First up is transparency. A transparent optical network transmits and switches signals as light rather than electricity. The signals can be between any pair of nodes on the network with no speed or distance restrictions. What this means, in practical terms, is that there is no longer any need for expensive equipment at intermediate network nodes – the network is easier to manage as a result, and extra traffic can easily be accommodated.
So, thanks to this technological breakthrough, not only are transparent optical networks cheaper to build and maintain than conventional legacy telephony networks, they are also far more efficient and flexible with much greater capacity.
NOBEL2 has also made major progress in the field of automated intelligent networks, thanks to its work with the network control plane (CP). CPs are computation and communications systems that automatically control a network’s lower-level functions which are too complex to be controlled by human operators.
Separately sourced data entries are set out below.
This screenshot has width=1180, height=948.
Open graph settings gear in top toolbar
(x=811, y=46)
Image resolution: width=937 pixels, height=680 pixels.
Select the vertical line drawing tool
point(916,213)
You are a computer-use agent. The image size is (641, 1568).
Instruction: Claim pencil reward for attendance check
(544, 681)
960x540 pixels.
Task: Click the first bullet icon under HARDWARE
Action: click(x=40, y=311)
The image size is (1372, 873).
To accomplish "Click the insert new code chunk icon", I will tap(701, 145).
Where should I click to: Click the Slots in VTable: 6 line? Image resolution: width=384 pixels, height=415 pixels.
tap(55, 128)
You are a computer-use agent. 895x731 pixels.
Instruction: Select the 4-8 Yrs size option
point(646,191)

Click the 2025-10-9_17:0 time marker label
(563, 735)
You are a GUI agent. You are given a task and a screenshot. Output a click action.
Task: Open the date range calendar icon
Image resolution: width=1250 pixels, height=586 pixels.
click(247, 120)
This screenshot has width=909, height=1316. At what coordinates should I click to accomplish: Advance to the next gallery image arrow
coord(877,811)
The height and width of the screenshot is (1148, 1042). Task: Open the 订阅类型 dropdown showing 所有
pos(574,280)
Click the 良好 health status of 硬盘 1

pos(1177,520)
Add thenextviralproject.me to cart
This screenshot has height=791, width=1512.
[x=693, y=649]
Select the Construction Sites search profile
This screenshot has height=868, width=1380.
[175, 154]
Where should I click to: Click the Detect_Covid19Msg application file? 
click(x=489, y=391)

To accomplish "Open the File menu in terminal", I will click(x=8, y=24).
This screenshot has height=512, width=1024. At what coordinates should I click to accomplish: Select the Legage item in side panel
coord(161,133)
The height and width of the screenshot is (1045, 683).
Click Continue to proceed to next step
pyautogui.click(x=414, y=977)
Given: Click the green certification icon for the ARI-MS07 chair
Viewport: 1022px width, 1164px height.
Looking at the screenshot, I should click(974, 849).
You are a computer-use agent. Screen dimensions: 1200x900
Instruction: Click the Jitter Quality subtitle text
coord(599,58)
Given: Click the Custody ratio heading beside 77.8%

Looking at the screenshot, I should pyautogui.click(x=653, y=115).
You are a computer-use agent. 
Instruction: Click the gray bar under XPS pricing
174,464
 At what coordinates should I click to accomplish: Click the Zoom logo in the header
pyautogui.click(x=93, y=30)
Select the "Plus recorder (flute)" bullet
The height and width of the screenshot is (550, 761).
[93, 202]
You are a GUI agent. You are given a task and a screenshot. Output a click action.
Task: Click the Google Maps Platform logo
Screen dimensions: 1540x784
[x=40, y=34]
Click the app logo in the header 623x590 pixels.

As well as simplifying the management of complex networks, CPs mean new connections can be made on demand, and this means new opportunities in on-demand services.
Third, the project has been researching the use of packet transport technologies, which send separate ‘packages’ of data rather than a continuous bit-stream, as a more efficient use of network resources. It also provides a unified networking concept for all data, voice and video operations.Packing them in
The research is “pre-competitive”, which means manufacturers in the consortium are effectively competing with each other. So, NOBEL tried to future-proof its technological solutions (architecture, standards etc.) for development by any of its partners, such as Alcatel-Lucent, Ericsson and Nokia Siemens Networks.
At the “competitive stage”, he adds, the manufacturers will add their own private proprietary know-how and offer their own optical networking solutions to operators responding to customer demands of the time.
“People should also be able to access the next generation of ultra-broadband, multi-play services wherever they are using either fibre-optic or wireless technology for access,” Schiano says.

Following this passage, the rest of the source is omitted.